Rücksichtslos presste er seinen Mund auf ihre Lippen. Ihre Versuche, ihn zu treten, waren aussichtslos. Sie besaß nicht viel Handlungsfreiraum.

Sloan sprang mit dem Revolver in der Hand aus seiner Deckung hervor.

»Lass sie los!«

Der Kerl reagierte schnell, stieß die Frau von sich und griff zum Revolver. Doch in Anbetracht der auf ihn gerichteten Waffe hielt er mitten in der Bewegung inne. Wie eine Raubtierklaue schwebte seine Hand nahe dem Halfter.

»Die Lady hat dir deutlich zu verstehen gegeben, was sie von deinem Annäherungsversuch hält«, knurrte Sloan.

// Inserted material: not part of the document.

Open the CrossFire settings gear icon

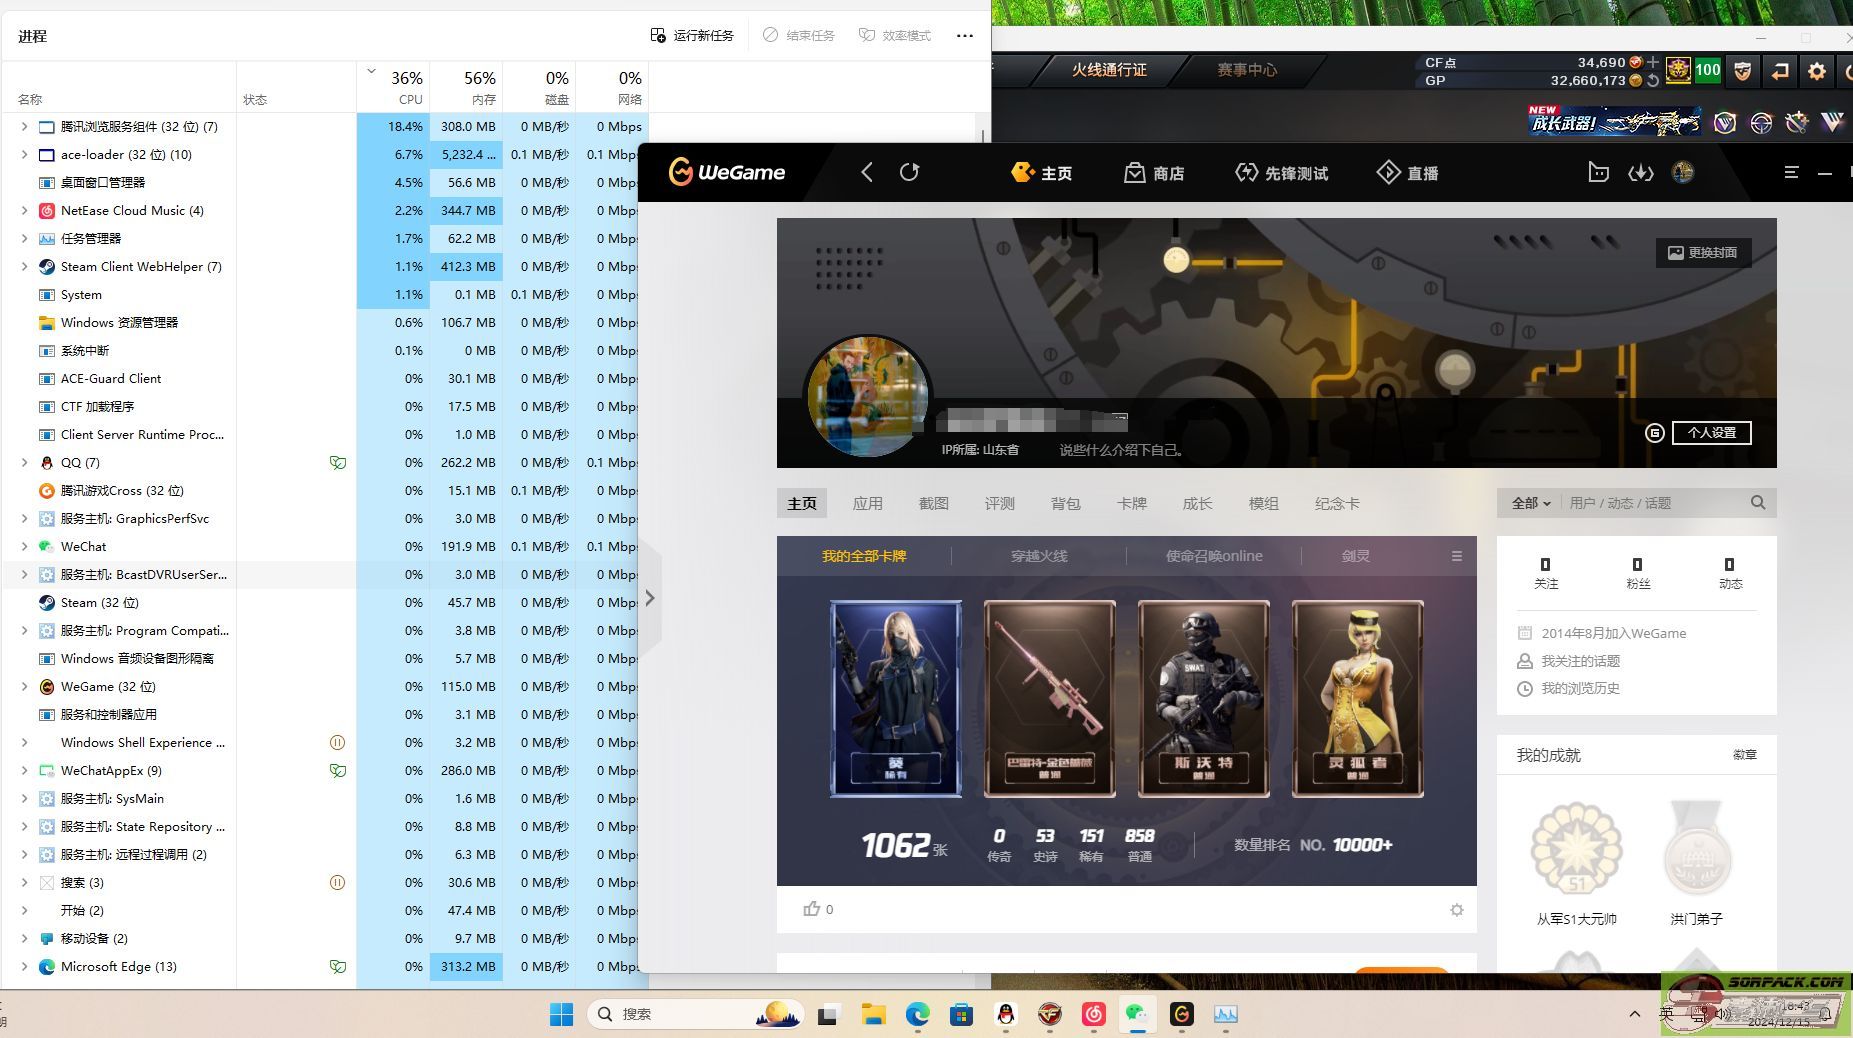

»Scher dich zum Teufel.« Er blickte auf Sloans Stern. »Du bist nicht Coleman.«

»Sieht nicht danach aus«, antwortete Sloan. »Was soll das hier?«

»Familienangelegenheit, geht niemanden was an«, brummte der Blonde.

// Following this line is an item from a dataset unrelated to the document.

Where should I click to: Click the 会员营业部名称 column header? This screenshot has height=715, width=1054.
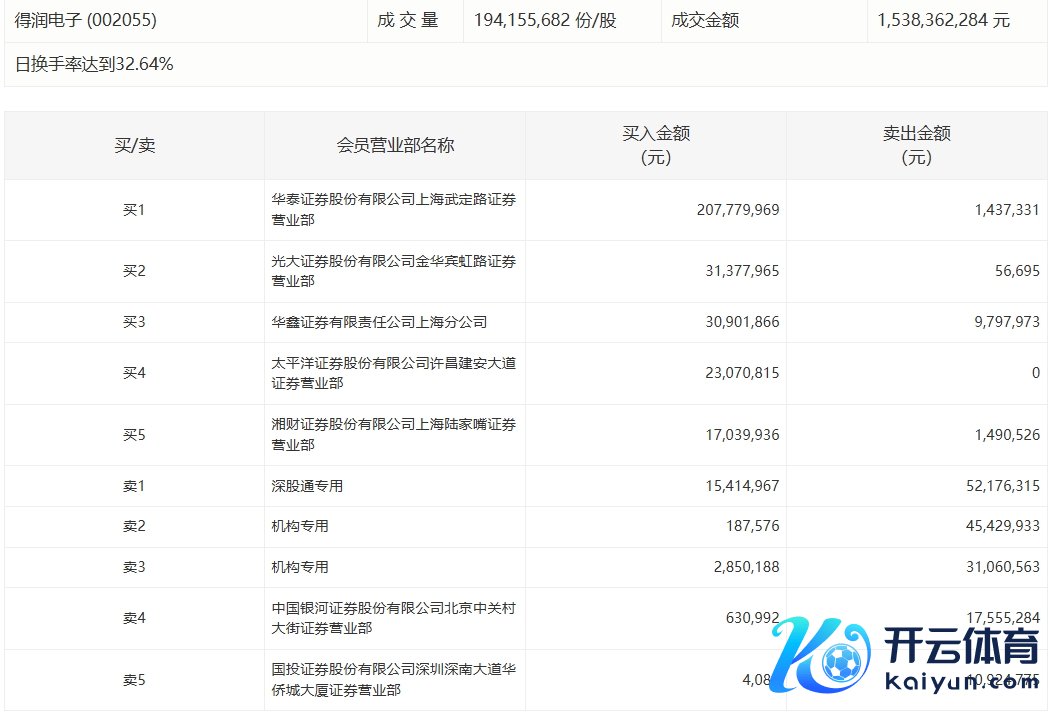[x=395, y=146]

»Sloan Harding, Sheriff von Chadron.«

»Was ist mit Coleman?«

»Den haben wir begraben.« Sloan meinte, ein kurzes Aufleuchten in den Augen des anderen zu sehen, aber er konnte sich auch täuschen. »Alles in Ordnung, Miss?«, fragte er die Frau.

»Danke, Sheriff.«

Sloan zog die Augenbrauen hoch. Das hatte vorhin ganz anders ausgesehen.

»Mischen Sie sich nicht in Familienangelegenheiten«, zischte der Mann, saß auf und ritt ohne ein weiteres Wort weg.

»Sie haben sich einen Feind gemacht, Sheriff.«

Sloan zuckte mit den Schultern. »Und wie nennt sich mein neuer Feind?«

»Jed Morgan, der Erbe der Double W im Circle Ranch.«

Nun hatte er Gelegenheit, sie genau zu betrachten. Sie war zu schön, um alleine herumzureiten, war Sloans Gedanke. Ihr sonnengebräuntes, schmales Gesicht war fast ein wenig zu kantig, doch ihm gefiel diese rassige Schönheit, wie er es nannte. Auffällig waren ihre dunklen Augen und ihr schwarzes Haar, das wie die Federn eines Raben in der Sonne glänzte und in sanften Wellen weit über die Schultern floss. Er suchte vergebens nach dem hochmütigen Blick, der vielen schönen Frauen eigen war.

»Darf ich Sie nach Hause begleiten?«

»Danke, das ist nicht nötig. Ich bin Victoria Morgan.« Sie setzte ihren Hut auf. »Nicht weit von hier beginnt das Ranchgelände.«

Er half ihr in den Sattel. Sie konnte nur die Ehefrau des Blonden sein. Für Sloan war es das Armutszeugnis eines Mannes, sich an einer Frau zu vergreifen. Im Normalfall taten das Männer, die sich gegen Ihresgleichen nicht wehren konnten, da sie schwach und feige waren.

Sie nickte ihm zu und ritt an.

Sloan setzte seinen Erkundungsritt fort. Bald kam er zu einem Holzbogen, der mit einem Büffelschädel geschmückt war und das Brandzeichen der W im Circle Ranch zeigte, ein W im Kreis. Weiter vorne schlängelte sich ein schmaler Bach durch die Landschaft, den Weiden und Sträucher säumten.